Implacable

« Moi, Pierre Rivière… », de René Allio, ressort sur les écrans. Un film d’une force singulière.

Christophe Kantcheff  • 25 octobre 2007 abonné·es

Trois semaines après la sortie de Retour en Normandie , riche documentaire de Nicolas Philibert, qui revenait trente ans après sur les lieux du tournage de Moi, Pierre Rivière, ayant égorgé ma mère, ma soeur et mon frère , le film de René Allio est à nouveau en salle. À cette occasion, on (re)découvre en particulier que les images de Moi, Pierre Rivière… utilisées par Nicolas Philibert ont été passées en noir et blanc, sans doute pour faciliter une identification immédiate et pour travailler sur l’écart entre les périodes, alors que le film est bien en couleur. Mais surtout, on est face à une oeuvre d’une rigueur implacable et d’une force tout à fait singulière.

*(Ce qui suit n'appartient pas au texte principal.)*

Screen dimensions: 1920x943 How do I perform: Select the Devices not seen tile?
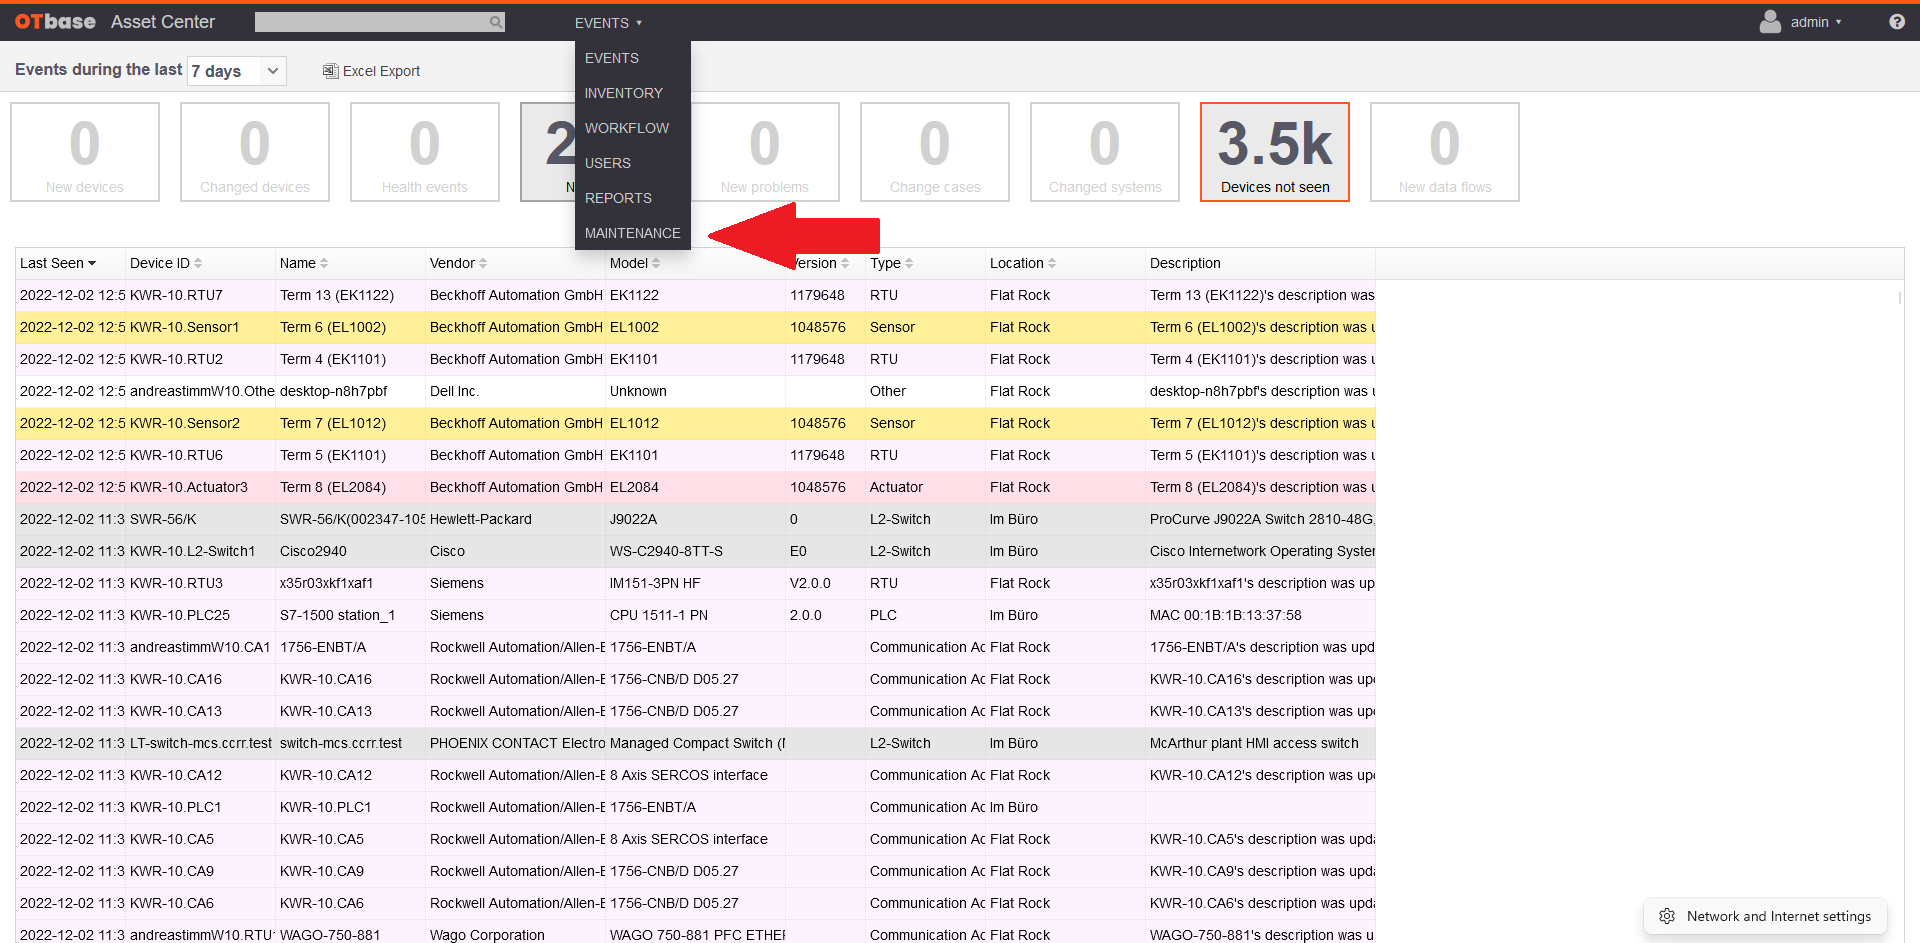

D’abord parce que l’alliance entre les comédiens professionnels et les Normands recrutés pour jouer fonctionne parfaitement. Ceux qui interprètent les membres de la famille Rivière, notamment, dont certains sont très présents dans Retour en Normandie , réussissent à créer le climat de conflits et de violence qui règne au sein de celle-ci. Quant à Claude Hébert, dans le rôle de Pierre, il est totalement convaincant.

Ensuite, parce que René Allio est parvenu à mêler harmonieusement un certain naturalisme, ne reculant pas devant la crudité ou l’âpreté de plusieurs scènes, et la stylisation nécessaire requise par son parti pris de rester extrêmement fidèle aux documents, en particulier au stupéfiant témoignage écrit par Pierre Rivière à la suite de son arrestation.

Enfin, parce que Moi, Pierre Rivière… interroge une question, revenue au-devant de l’actualité ces derniers mois, qui, déjà, passionnait Michel Foucault, le philosophe ayant réuni les éléments de cette affaire dans un livre : la responsabilité pénale d’un malade mental ayant commis un crime. Moi, Pierre Rivière… ne prend pas parti. Le film laisse même la question du dérèglement psychique de Pierre en suspens. Il préfère montrer la complexité d’une telle situation, et, en empathie avec son personnage principal, mettre en relief l’intensité de sa sensibilité et de sa souffrance.